An estimated 1. 02 billion people in the world go hungry. Ireland during the mid 1900s had tremendous amounts of poverty across the country. This poverty level increases hunger as well. When put into the hands of life and death one may be torn between what they believe is right and what is necessary to survive. In Angela’s Ashes by Frank McCourt, Frank displays how poverty and hunger caused him to go against his morals to avoid starvation. Mr. and Mrs. McCourt struggled to feed their family throughout Angela’s Ashes. The McCourts are hungry through most of the entire book.
Frank, being a child through a majority of the memoir chooses to steal food many times to avoid the constant craving for it. Although Frank knows stealing is morally wrong he continues to do it. Frank and his friend Paddy cut class to eat apples and drink milk from a farm after not being fed lunch. As Paddy may have not known, Frank did know that stealing the apples and milk was wrong. Even though he did wonder “why anyone should be hungry in a world full of milk and apples”, he also states “I don’t want to rob orchards and milk cows forever” (161).
In the next chapter frank again steals food, but this time it is fish and chips from a drunken man at a pub. Even though frank’s hunger has been relieved he suffers the feeling of guilt and goes to confession. On the contrary when Frank steals milk and bread from the rich neighborhoods he has less feeling of guilt. At this time Frank is stealing the food to keep him and his family from hunger. As he grows older he has less feeling of guilt for stealing food. He begins to understand to starve himself would be more of a sin than to steal from those who will never starve.

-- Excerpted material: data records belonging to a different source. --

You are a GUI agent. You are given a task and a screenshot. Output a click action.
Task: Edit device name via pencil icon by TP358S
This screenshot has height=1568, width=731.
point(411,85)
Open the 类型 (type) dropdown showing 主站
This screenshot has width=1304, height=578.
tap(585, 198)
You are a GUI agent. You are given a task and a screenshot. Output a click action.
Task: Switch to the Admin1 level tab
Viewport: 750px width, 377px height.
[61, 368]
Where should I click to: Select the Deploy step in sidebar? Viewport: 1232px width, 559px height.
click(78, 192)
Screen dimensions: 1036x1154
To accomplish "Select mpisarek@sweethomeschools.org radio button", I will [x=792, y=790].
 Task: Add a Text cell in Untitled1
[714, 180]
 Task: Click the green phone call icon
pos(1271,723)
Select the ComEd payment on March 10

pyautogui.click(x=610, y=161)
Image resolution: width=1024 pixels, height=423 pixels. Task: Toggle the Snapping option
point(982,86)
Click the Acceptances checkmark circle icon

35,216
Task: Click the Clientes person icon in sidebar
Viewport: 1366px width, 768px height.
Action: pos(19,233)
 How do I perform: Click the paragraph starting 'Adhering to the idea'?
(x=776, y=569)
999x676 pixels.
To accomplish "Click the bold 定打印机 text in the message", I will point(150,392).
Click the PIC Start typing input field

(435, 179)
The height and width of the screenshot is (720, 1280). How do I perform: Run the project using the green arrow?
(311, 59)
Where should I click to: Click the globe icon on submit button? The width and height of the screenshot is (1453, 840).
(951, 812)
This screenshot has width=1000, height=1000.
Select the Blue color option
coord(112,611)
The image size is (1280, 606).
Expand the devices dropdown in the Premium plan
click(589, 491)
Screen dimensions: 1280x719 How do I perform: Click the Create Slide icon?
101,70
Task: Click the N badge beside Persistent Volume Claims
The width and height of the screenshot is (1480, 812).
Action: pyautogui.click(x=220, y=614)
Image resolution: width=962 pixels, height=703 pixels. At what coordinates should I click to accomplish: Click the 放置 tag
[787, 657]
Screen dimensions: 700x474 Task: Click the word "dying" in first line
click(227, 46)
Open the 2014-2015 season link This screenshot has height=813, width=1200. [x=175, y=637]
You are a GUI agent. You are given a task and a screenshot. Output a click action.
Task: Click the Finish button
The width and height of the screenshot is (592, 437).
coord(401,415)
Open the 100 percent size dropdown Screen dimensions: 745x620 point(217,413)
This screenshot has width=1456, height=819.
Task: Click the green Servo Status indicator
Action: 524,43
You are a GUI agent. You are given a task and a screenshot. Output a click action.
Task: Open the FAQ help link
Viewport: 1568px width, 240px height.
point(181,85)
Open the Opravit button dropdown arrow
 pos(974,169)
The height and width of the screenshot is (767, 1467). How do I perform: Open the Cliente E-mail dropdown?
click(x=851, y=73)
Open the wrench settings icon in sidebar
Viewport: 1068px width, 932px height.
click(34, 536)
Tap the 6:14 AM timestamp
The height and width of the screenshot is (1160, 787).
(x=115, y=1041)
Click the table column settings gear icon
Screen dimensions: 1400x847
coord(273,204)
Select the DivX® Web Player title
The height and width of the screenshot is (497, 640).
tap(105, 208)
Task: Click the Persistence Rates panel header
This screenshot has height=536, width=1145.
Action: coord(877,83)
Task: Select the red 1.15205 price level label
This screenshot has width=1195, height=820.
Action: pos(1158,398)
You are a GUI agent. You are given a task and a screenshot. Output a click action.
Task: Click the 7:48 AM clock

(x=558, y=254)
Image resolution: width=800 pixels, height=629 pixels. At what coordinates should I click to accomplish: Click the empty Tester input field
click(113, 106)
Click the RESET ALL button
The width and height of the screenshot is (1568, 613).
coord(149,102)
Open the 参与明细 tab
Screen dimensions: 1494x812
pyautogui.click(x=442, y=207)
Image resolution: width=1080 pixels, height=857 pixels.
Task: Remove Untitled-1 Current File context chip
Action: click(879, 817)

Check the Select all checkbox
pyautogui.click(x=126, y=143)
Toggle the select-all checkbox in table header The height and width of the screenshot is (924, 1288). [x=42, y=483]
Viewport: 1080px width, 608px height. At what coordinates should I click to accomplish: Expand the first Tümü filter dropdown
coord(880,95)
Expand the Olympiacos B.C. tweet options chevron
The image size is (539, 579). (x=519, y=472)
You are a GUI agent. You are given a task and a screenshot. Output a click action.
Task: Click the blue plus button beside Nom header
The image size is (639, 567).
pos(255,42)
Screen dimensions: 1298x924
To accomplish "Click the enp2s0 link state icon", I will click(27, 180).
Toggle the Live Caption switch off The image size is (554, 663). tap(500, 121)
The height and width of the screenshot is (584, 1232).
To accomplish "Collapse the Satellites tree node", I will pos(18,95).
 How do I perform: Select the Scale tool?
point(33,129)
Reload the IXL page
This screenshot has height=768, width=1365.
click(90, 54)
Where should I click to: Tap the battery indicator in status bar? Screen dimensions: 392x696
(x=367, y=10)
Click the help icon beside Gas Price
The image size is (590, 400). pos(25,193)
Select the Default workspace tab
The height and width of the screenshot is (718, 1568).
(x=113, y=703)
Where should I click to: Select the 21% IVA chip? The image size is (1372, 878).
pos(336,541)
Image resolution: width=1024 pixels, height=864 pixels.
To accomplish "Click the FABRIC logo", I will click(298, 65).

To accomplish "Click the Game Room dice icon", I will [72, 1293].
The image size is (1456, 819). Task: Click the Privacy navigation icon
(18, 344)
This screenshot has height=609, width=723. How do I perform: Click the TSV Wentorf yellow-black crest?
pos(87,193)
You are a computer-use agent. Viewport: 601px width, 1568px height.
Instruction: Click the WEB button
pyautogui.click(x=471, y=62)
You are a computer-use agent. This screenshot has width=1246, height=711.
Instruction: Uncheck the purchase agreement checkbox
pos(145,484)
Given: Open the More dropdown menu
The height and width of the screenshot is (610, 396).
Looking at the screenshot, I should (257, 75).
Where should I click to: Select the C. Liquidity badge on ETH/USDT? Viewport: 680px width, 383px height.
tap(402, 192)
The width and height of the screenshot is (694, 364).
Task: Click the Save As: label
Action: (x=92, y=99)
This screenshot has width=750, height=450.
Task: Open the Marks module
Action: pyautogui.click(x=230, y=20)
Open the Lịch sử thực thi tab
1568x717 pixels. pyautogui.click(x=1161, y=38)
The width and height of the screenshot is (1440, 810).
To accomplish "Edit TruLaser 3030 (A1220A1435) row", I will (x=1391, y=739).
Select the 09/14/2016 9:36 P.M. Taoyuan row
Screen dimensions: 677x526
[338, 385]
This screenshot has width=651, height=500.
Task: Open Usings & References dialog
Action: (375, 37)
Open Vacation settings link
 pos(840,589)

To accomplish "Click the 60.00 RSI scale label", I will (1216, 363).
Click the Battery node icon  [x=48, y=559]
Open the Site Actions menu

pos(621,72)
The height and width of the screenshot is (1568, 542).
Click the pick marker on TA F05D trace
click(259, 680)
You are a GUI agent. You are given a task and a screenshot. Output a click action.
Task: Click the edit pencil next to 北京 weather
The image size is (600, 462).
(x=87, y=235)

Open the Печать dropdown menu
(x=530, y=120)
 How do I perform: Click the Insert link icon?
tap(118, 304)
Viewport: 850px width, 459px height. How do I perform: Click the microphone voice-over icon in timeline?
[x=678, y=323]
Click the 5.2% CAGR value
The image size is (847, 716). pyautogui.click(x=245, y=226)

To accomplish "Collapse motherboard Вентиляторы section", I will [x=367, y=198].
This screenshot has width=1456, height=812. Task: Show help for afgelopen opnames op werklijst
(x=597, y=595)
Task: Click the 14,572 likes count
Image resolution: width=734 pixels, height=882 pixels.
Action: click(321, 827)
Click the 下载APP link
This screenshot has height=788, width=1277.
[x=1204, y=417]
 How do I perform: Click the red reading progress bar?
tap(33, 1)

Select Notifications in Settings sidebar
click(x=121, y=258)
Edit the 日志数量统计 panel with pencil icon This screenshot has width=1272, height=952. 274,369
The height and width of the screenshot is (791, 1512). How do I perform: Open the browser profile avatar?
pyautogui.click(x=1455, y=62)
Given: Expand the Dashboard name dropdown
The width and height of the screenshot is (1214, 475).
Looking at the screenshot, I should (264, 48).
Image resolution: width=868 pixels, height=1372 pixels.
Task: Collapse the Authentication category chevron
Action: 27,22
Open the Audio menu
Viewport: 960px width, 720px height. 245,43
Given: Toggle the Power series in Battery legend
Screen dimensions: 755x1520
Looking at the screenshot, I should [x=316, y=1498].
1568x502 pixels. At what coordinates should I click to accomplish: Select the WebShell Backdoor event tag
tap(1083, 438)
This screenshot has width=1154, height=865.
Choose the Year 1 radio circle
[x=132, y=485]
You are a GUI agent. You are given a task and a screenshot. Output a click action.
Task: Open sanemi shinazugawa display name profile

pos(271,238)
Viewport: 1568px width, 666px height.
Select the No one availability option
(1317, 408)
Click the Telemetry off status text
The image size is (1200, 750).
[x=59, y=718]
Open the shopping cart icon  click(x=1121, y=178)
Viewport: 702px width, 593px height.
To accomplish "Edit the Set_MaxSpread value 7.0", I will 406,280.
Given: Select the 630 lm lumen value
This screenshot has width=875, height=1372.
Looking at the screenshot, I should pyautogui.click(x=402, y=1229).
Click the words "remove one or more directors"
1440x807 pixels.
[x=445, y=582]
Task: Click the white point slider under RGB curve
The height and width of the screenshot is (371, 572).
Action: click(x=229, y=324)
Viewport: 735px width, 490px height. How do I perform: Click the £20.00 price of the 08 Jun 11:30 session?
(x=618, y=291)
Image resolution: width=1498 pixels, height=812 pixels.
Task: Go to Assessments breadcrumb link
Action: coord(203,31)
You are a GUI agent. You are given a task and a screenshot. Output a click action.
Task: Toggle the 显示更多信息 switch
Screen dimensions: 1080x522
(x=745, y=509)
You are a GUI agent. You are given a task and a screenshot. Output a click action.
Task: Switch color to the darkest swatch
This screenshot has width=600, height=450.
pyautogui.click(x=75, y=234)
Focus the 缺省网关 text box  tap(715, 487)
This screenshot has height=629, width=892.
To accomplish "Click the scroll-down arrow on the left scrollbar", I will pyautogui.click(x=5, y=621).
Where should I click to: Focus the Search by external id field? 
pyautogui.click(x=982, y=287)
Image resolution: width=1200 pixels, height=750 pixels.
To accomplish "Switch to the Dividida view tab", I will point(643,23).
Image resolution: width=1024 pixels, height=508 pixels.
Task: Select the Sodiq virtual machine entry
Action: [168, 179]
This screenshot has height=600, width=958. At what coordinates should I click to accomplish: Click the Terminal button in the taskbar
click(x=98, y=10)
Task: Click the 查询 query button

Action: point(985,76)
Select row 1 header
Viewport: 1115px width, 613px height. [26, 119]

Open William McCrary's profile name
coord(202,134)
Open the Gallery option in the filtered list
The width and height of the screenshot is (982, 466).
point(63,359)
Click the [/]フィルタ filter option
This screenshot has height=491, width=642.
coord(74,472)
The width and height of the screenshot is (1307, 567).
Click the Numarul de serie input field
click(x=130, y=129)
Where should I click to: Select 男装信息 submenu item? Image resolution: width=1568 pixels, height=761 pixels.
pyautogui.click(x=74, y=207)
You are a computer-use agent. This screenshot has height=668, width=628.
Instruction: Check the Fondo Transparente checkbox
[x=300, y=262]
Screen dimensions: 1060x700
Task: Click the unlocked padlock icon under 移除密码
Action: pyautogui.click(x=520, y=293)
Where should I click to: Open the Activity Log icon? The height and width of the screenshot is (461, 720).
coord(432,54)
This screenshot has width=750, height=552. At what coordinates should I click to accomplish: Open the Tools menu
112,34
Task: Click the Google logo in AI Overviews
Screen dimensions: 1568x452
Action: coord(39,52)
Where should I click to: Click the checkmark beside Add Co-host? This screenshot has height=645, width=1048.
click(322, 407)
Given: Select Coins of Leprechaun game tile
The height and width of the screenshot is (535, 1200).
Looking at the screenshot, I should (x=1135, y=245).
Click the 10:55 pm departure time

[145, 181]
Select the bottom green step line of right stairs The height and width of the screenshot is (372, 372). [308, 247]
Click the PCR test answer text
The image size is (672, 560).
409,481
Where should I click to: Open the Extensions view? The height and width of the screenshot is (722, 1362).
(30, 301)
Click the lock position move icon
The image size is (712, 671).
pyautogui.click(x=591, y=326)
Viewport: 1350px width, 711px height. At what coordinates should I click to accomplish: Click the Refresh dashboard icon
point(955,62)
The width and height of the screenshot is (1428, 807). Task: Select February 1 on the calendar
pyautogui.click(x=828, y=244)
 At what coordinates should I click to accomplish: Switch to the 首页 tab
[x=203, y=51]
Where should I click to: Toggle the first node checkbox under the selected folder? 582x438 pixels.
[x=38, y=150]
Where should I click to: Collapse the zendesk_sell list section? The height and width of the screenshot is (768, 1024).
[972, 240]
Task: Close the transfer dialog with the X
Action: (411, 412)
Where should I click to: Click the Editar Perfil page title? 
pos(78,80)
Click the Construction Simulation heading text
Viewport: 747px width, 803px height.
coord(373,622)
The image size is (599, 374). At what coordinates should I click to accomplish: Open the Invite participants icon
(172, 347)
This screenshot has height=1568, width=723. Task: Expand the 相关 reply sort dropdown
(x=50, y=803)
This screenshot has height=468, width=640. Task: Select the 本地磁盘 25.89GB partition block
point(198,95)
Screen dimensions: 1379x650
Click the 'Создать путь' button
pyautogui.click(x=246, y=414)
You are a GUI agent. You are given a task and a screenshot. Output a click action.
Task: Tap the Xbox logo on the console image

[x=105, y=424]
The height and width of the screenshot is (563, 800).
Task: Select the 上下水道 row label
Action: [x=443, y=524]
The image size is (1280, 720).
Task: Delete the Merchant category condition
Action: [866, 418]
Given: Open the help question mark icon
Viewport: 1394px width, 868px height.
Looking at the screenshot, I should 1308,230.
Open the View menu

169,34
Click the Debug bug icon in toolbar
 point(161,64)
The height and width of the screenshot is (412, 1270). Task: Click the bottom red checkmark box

Also, he is no longer selfishly eating the food, but offering it to his family and friends. The stealing of the food does not only show frank’s life of hunger and poverty but also maturity. Not only did Frank steal food, the McCourts in some cases used people for money and food. Fintan Slattery is a kind religious boy who generously gives away food to Paddy and Frank. “I feel ashamed because they’ll say I curl my hair and I’ll be tormented in the schoolyard and why does he think I’m his friend? ” (157). Frank thinks this, but he continues to talk and play with Fintan until Fintan no longer offers food to Frank and Paddy.
Frank and Paddy built this friendship with Fintan only to satisfy their hunger. In the memoir when Frank has typhoid fever he spends much time at the hospital with the clean sheets and chocolate. “I lie in bed and think of the hospital where the white sheets were changed every day and there wasn’t a sign of a flea” (203). In most cases hospitals are thought as places of sickness and death. He looked at the hospital as somewhere he wanted to be because his home living conditions were unsatisfactory. Later on in the book, Angela McCourt cannot pay the rent of the apartment, so the family moves in with her cousin, Laman.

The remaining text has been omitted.